→ TAREA A REALIZAR
Copia sin cambios todo el pasaje del texto sobre la actitud romana, desde «La cultura romana es» hasta «y un abajo.».

→ TEXTO DEL DOCUMENTO

┌────────

Ser «romano» es percibirse como griego en relación con lo que es bárbaro, pero también, al mismo tiempo, como bárbaro en relación con lo que es griego. Es saber que lo que uno transmite no lo tiene por sí mismo, y que no lo posee más que apenas, de manera frágil y provisional.

La cultura romana es así esencialmente tránsito: una vía, o acaso un acueducto62 —otro signo tangible de la presencia romana—. Esta última imagen tiene, por otra parte, la ventaja respecto del camino de expresar directamente la necesidad de un desnivel. Mientras un camino debe ser lo más llano posible, un acueducto es impensable sin un declive. Así mismo, la cultura romana se tiende entre un arriba y un abajo.

Entre «helenismo» y «barbarie»

Así, pues, lo que yo llamo la actitud romana no es lo propio de los romanos tal como la historia nos los presenta. Es también, y en primer lugar, cosa de los griegos mismos. Estos, y en todo caso los más grandes de entre ellos, se consideraban como antiguos bárbaros. La diferencia entre griego y bárbaro no es de naturaleza, sino puramente cronológica: «El mundo griego antiguo vivía de manera análoga al mundo bárbaro actual»63. Los griegos son como herederos que han heredado su bien de otros, y hasta sus dioses64. Es quizá incluso el sentimiento de una cierta falta de originalidad, en todos los sentidos de este término, por relación con las «viejas» civilizaciones fluviales como Egipto o Mesopotamia, lo que les empujaba a precipitarse sobre todo lo que era nuevo65. La vida griega recibió de él el ritmo desenfrenado que le es propio: «Increíblemente rápida fue la carrera de la vida en Grecia»66. Y sin embargo los griegos se distinguen de lo que llamo aquí la romanidad en un punto capital, que es la ausencia de un sentimiento de inferioridad en relación con las fuentes. Lo que, en efecto, se ha recibido tienen la impresión de haberlo también transformado, y para mejor: «todo lo que los griegos reciben de los bárbaros han acabado siempre por perfeccionarlo»67. En todo caso, la misma dinámica anima la historia europea. Cabe caracterizarla a partir de la actitud «romana». Esta es la conciencia de tener, por encima de sí, un «helenismo» que domina y, por debajo de sí, una barbarie que someter. Me parece que es esta diferencia de potencial entre la corriente, arriba, clásica y la corriente, abajo, bárbara lo que hace avanzar a Europa.

└────────

→ MATERIAL PROPORCIONADO
┌────────

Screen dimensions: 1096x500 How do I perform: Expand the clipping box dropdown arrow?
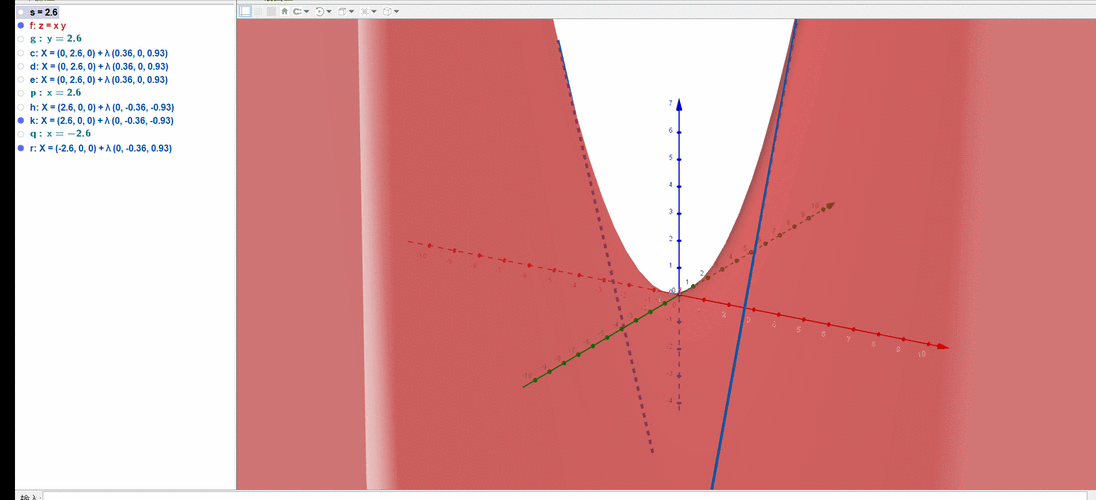pyautogui.click(x=375, y=12)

└────────

→ ESPACIO DE RESPUESTA
La cultura romana es así esencialmente tránsito: una vía, o acaso un acueducto62 —otro signo tangible de la presencia romana—. Esta última imagen tiene, por otra parte, la ventaja respecto del camino de expresar directamente la necesidad de un desnivel. Mientras un camino debe ser lo más llano posible, un acueducto es impensable sin un declive. Así mismo, la cultura romana se tiende entre un arriba y un abajo.